Here’s an alternative some may want to think about. It addresses cost and availability but depends on personal circumstances.
My spouse and I decided to cancel our group dental insurance when I retired. Dental coverage for retirees is not subsidized by my company. The coverage we cancelled included exams and cleanings paid at 80% after a $150 deductible, while major services were covered at 50% limited to. $2000 annually. So we were basically self-insured above $2000 a year anyway. We decided to take on the whole risk. That works for us because we can afford the $2000. We took this risk because we felt our teeth were in pretty good shape even at our age.

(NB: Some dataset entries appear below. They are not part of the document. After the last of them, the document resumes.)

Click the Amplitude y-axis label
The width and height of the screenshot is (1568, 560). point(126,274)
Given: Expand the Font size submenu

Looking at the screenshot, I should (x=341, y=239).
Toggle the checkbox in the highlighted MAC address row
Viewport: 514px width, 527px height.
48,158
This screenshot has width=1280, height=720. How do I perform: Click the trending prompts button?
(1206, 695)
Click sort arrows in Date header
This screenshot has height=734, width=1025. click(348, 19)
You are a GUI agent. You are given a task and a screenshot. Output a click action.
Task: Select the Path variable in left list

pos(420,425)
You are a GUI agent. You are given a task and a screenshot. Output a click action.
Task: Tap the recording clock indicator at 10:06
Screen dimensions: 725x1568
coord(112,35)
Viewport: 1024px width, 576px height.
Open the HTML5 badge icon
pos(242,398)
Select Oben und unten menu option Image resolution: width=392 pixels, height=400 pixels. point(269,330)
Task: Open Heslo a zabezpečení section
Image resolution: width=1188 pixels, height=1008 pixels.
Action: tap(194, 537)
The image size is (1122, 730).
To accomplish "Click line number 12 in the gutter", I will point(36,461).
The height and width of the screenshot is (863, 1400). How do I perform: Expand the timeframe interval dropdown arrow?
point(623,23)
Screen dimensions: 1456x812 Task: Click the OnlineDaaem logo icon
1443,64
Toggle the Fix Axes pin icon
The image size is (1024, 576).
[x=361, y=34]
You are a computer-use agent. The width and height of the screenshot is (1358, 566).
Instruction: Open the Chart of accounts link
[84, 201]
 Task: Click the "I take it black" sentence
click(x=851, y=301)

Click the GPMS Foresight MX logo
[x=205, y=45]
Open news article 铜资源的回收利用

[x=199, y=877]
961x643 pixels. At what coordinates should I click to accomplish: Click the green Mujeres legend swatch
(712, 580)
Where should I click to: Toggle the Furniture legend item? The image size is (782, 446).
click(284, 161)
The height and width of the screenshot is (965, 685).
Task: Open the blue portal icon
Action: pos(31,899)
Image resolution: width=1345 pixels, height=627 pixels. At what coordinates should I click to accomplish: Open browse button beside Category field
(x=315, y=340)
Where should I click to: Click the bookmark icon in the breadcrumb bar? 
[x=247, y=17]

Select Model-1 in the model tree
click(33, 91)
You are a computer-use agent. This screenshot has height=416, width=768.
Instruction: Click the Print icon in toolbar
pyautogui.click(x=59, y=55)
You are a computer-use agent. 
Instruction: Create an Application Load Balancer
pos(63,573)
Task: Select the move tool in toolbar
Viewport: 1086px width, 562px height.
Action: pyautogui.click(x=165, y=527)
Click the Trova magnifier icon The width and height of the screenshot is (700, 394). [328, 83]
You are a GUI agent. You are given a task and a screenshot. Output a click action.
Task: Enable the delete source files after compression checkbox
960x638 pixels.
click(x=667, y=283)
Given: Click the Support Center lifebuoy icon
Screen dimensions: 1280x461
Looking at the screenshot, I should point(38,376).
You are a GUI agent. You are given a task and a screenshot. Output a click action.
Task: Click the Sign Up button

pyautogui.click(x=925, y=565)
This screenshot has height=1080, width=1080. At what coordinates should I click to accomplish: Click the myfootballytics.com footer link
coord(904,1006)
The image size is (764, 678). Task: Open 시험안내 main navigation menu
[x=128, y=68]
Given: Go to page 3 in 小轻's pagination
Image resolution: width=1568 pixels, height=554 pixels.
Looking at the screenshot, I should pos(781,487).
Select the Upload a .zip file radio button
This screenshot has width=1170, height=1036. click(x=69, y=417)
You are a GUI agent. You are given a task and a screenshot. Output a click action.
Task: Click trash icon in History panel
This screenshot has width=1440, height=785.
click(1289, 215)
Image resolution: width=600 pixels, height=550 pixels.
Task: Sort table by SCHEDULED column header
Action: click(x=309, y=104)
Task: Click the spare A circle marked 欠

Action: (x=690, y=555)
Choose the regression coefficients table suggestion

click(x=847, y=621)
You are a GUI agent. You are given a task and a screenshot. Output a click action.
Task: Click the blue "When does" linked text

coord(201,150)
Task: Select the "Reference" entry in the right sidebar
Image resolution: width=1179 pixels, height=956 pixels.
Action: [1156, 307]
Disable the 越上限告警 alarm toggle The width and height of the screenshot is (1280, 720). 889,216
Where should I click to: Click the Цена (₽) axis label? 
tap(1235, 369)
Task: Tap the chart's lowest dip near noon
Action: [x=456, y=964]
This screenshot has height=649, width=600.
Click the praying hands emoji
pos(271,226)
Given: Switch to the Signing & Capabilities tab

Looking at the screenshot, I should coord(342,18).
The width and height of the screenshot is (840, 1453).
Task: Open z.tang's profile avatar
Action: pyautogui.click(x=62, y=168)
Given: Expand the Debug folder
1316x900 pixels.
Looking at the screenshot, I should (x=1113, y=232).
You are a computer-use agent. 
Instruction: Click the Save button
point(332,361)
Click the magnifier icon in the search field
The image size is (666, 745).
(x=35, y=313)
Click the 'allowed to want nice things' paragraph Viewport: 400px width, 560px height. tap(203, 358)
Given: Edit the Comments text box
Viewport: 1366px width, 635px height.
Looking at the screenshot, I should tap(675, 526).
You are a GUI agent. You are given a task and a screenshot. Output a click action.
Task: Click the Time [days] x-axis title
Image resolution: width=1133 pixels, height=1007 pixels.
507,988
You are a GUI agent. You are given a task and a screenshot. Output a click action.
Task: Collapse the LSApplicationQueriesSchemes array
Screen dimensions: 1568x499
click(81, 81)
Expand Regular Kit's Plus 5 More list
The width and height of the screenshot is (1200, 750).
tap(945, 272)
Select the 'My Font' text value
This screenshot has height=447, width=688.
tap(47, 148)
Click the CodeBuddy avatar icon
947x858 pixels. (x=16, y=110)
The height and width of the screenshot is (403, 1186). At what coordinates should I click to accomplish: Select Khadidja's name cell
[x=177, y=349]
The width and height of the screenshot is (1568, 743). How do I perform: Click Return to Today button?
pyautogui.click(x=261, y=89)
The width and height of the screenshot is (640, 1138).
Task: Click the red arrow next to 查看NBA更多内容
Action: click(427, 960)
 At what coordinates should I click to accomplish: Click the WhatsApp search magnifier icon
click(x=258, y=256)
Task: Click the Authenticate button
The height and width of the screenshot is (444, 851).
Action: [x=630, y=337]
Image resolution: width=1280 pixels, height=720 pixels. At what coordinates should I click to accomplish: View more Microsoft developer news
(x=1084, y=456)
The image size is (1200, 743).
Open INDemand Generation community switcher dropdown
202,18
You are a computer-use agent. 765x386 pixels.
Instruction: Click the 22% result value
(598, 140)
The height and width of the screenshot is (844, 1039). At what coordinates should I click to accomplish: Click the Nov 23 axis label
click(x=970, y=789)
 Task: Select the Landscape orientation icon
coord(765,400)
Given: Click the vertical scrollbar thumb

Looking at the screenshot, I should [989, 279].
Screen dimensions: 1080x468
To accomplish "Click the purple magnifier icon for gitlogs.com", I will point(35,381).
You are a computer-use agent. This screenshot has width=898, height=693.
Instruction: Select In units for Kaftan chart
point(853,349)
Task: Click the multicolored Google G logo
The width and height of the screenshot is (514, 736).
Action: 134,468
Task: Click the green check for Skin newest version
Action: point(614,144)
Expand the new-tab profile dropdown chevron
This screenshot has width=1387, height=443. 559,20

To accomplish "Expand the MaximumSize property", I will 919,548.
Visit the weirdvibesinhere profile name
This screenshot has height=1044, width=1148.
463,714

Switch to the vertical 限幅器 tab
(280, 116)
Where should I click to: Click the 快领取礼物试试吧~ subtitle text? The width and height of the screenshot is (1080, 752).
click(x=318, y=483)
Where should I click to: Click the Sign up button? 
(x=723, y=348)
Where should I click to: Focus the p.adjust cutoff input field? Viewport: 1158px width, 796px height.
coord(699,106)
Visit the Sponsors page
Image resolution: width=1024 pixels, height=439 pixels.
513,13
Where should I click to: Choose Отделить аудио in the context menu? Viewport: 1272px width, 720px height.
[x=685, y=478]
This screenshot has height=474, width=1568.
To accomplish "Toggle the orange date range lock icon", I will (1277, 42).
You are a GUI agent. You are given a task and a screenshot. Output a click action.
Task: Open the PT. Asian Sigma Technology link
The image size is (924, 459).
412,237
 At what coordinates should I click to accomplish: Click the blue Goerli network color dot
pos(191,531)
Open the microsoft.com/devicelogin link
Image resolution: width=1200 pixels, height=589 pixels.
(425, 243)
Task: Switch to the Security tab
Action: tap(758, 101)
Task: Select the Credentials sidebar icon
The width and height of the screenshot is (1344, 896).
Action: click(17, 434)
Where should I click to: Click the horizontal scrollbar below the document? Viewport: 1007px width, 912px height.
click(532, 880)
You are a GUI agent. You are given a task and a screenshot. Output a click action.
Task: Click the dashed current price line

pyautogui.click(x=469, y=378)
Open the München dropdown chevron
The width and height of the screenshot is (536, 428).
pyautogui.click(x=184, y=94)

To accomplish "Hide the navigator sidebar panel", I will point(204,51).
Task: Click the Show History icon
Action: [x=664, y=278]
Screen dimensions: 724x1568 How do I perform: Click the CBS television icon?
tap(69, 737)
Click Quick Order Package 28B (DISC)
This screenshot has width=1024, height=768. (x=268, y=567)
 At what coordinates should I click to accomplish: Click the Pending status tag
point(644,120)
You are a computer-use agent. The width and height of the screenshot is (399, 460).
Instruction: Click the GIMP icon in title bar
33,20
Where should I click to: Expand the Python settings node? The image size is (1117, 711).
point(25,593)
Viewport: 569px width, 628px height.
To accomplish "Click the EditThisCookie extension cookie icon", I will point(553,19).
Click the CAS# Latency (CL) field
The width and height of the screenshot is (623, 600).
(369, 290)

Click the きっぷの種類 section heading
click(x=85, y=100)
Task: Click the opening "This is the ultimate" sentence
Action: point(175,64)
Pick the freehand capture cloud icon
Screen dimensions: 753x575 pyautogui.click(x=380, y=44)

Another key factor in this decision is that we live only a few miles from the state university dental school. We get our primary dental care there, at a discount of around 40% to 50% off private dental fees in the area. All the work is done by students about to graduate – nearly DDS – and supervised by dental school professors. It’s been 11 years, our cost now is still less than the premiums we had been paying for insurance, and the dental care has been just fine.
Not suggesting this can work for most people. But in similar situations to ours, it’s an alternative worth thinking about.
The aging veneers I mentioned were from a dental college that was across the street from my old hospital accounting office. It was super convenient. I don’t think dental insurance is a good buy for most people. It would be nice if it were possible to set a dental therapist for minor stuff.